Secondo la circ. CNDCEC 27 aprile 2009 n. 9/IR (§ 6), si tratta di una soluzione poco appagante sotto il profilo sistematico, risultando due diversi limiti di deducibilità per spese sostenute nello stesso contesto: il primo, pari al 37,5%, applicabile alle spese di vitto e alloggio, il secondo pari al 50%, applicabile invece alle spese di altra natura (ad esempio, spese di iscrizione e di viaggio). Secondo il CNDCEC, anche qualora si ritenesse di poter applicare il limite del 75% alle spese di vitto e alloggio sostenute in tali occasioni, l’operare congiunto delle due percentuali (50% e 75%) imporrebbe semplicemente di assumere quale importo massimo deducibile il minore dei due importi (che nella specie, essendo unico il parametro di riferimento per il calcolo dei due limiti, sarebbe sempre quello determinato applicando il 50% all’ammontare delle spese sostenute).
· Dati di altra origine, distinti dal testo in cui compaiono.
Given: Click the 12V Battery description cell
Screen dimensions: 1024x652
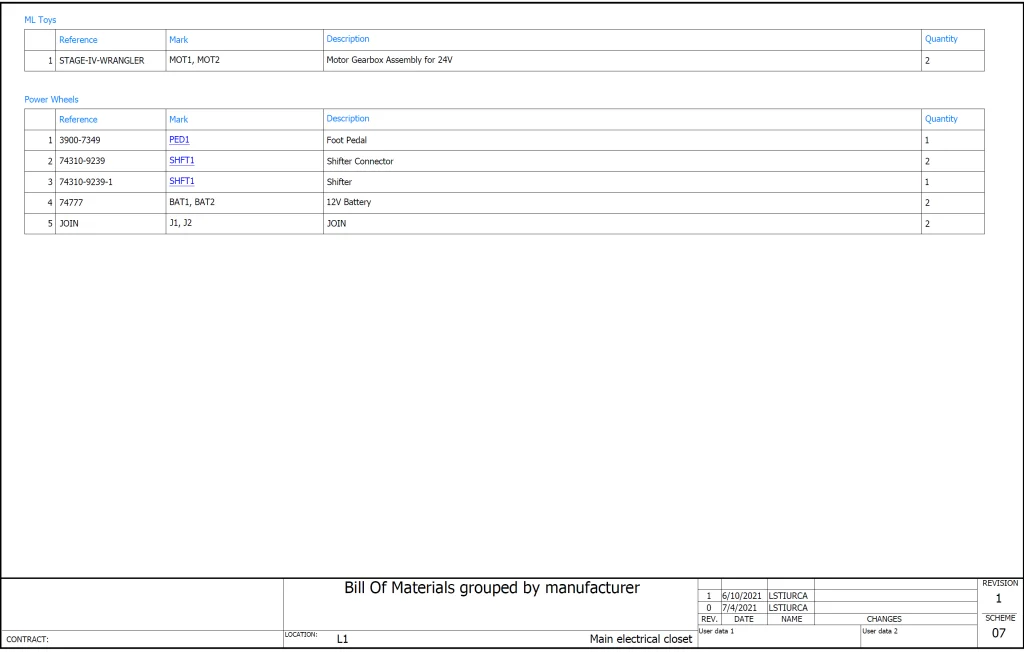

Rendita catastale e utenze deducibili sempre al 50%
Venendo ora al secondo quesito, con riferimento agli immobili destinati ad uso promiscuo (per la professione e per esigenze personali o familiari del contribuente), è stato chiesto se la rendita catastale e le spese relative alle utenze (ad esempio, luce e acqua) siano deducibili dal reddito professionale in misura pari al 50% anche nell’ipotesi in cui le stanze dedicate all’attività professionale occupino una percentuale superiore (ad esempio, 60%) dell’unità immobiliare.
Anche in questo caso, la risposta dell’Amministrazione finanziaria è conforme al dato letterale della norma: la deducibilità dei suddetti oneri compete sempre in misura pari al 50%, essendo irrilevante la porzione dell’unità immobiliare che il professionista decide di utilizzare per lo svolgimento dell’attività professionale (una sola stanza ovvero più della metà dell’immobile, come nel caso di specie). In altri termini, pur potendo il contribuente dimostrare l’utilizzo effettivo dell’immobile per fini professionali in misura superiore a quella stabilita dalla legge, il limite del 50% è inderogabile.
In proposito, vale la pena di rammentare che la deduzione delle suddette spese è ammessa a condizione che “il contribuente non disponga nel medesimo Comune di altro immobile adibito esclusivamente all’esercizio dell’arte o professione” (art. 54 comma 3 del TUIR). Pertanto, l’indeducibilità non scatta qualora l’immobile strumentale (ad uso eclusivo) sia ubicato in un Comune diverso da quello in cui è situato quello utilizzato promiscuamente (circ. CNDCEC 12 maggio 2008 n. 1/IR, § 3).